In an ordinary gas, such as Earth’s atmosphere, the only kind of waves that can be transmitted are sound waves. However, when a gas is heated to extraordinary temperatures, such as in the Sun’s atmosphere, it enters an electrified state known as a plasma and responds to magnetic fields. This allows waves, called Alfvén waves, to form in the magnetic field. These waves store energy and can efficiently carry it through a plasma.
A normal gas expresses its stored energy in the form of density, temperature and velocity. With a plasma, however, the magnetic field also stores energy. Both Solar Orbiter and Parker Solar Probe contain the necessary instruments to measure the properties of the plasma, including its magnetic field.
Although the two spacecraft are operating at different distances from the Sun, and in very different orbits, in February 2022, the spacecraft happened to align along the same stream of solar wind.
Parker, operating at 13.3 solar radii (around 9 million km) from the Sun at the very outer edges of the Sun’s corona, crossed the stream first. Solar Orbiter, operating at 128 solar radii (89 million km), then crossed the stream a day or two later. “This work was only possible because of the very special alignment of the two spacecraft that sampled the same solar wind stream at different stages of its journey from the Sun,” says Yeimy.

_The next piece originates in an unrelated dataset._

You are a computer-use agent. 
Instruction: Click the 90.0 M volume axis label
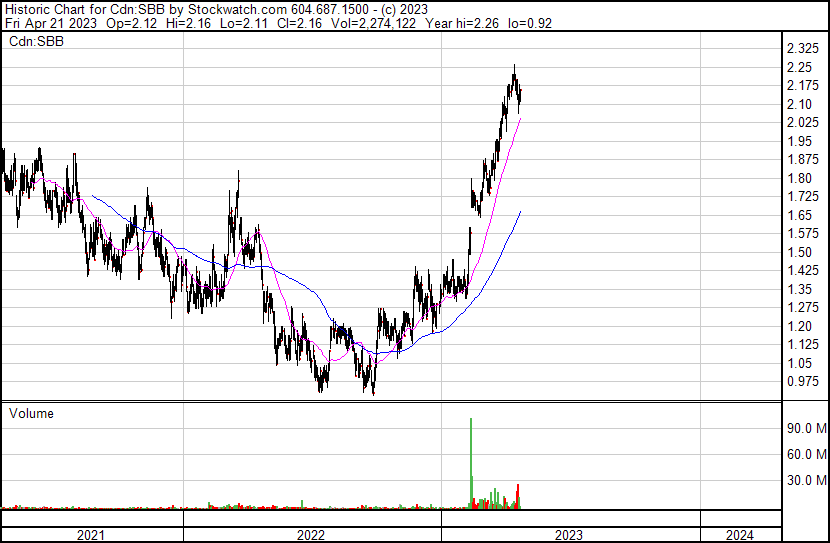(806, 428)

Taking full advantage of this rare alignment, the team compared the measurements of the same plasma stream at two different locations. They first transformed the measurements into four key energy quantities, which included a measurement of the stored energy in the magnetic field, called the wave energy flux.
Because energy can neither be created nor destroyed, only converted from one form to another, the team compared the readings from Parker to those from Solar Orbiter. They did this comparison both with and without the magnetic energy term.

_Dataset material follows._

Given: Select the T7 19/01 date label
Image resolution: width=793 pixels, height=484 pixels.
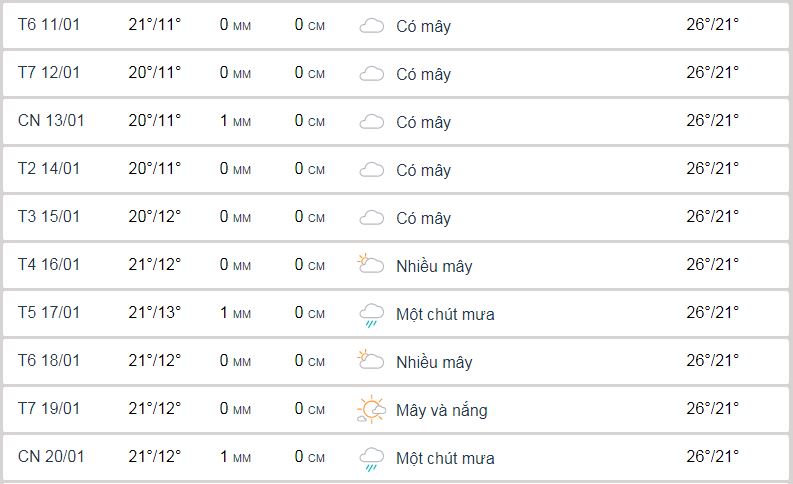Looking at the screenshot, I should 49,408.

“We found that if we didn’t include the wave energy flux at Parker, we don’t quite match how much energy we have at Solar Orbiter,” says joint first author Samuel Badman, Center for Astrophysics, Harvard & Smithsonian, Massachusetts.
Close to the Sun, where Parker measured the stream, around 10% of the total energy was found in the magnetic field. At Solar Orbiter, this number had dropped to just 1% but the plasma had accelerated and had cooled more slowly than expected.

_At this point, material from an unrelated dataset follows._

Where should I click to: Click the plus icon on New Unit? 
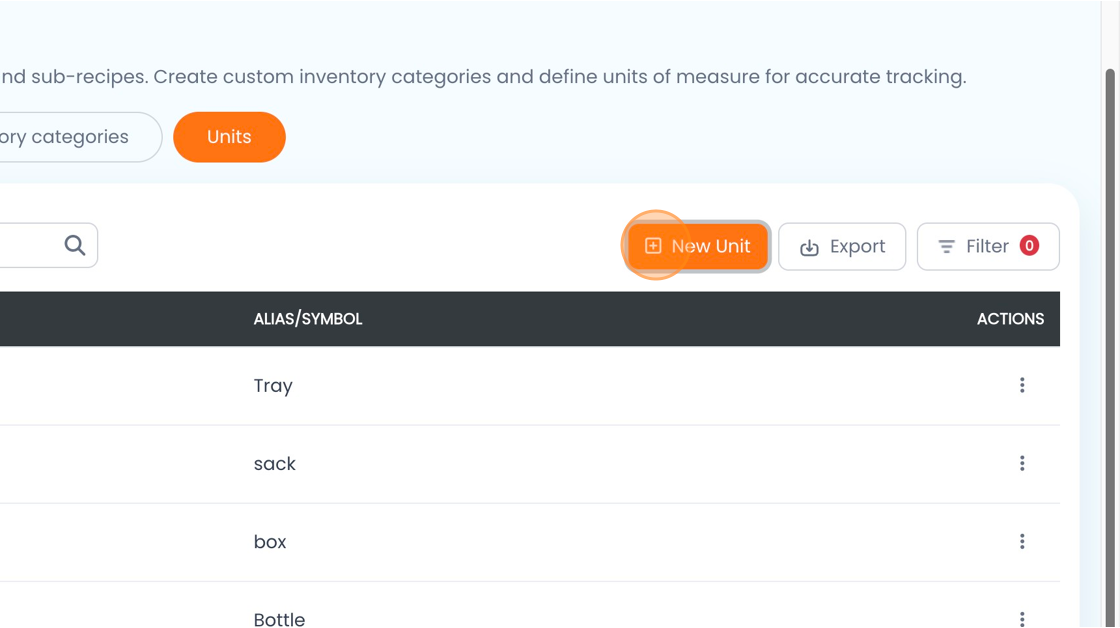click(x=653, y=246)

Comparing the numbers, the team concluded that the lost magnetic energy was powering the acceleration and slowing down the cooling of the plasma by providing some heating of its own.
The data also show how important magnetic configurations known as switchbacks are to the acceleration of the wind. The switchbacks are large deflections in the Sun’s magnetic field lines and are examples of Alfvén waves. They have been seen since the first solar probes of the 1970s but their detection rate has dramatically increased since Parker Solar Probe became the first spacecraft to fly through the Sun’s corona in 2021 and detected that switchbacks join together in patches.
This new work confirms that these patches of switchbacks contain enough energy to be responsible for the missing portion of the acceleration and heating of the fast solar wind.
“This new work expertly brings together some large pieces of the solar puzzle. More and more, the combination of data collected by Solar Orbiter, Parker Solar Probe and other missions is showing us that different solar phenomena actually work together to build this extraordinary magnetic environment,” says Daniel Müller, ESA Project Scientist for Solar Orbiter.
And it’s not just telling us about our Solar System. “Our Sun is the only star in the Universe where we can directly measure its wind. So what we learned about our Sun potentially applies at least to other Sun-type stars, and perhaps other types of stars that have winds,” says Samuel.
The team is currently working on expanding their analysis to apply to slower forms of the solar wind, to see whether the Sun’s magnetic field energy plays a role in their acceleration and heating too.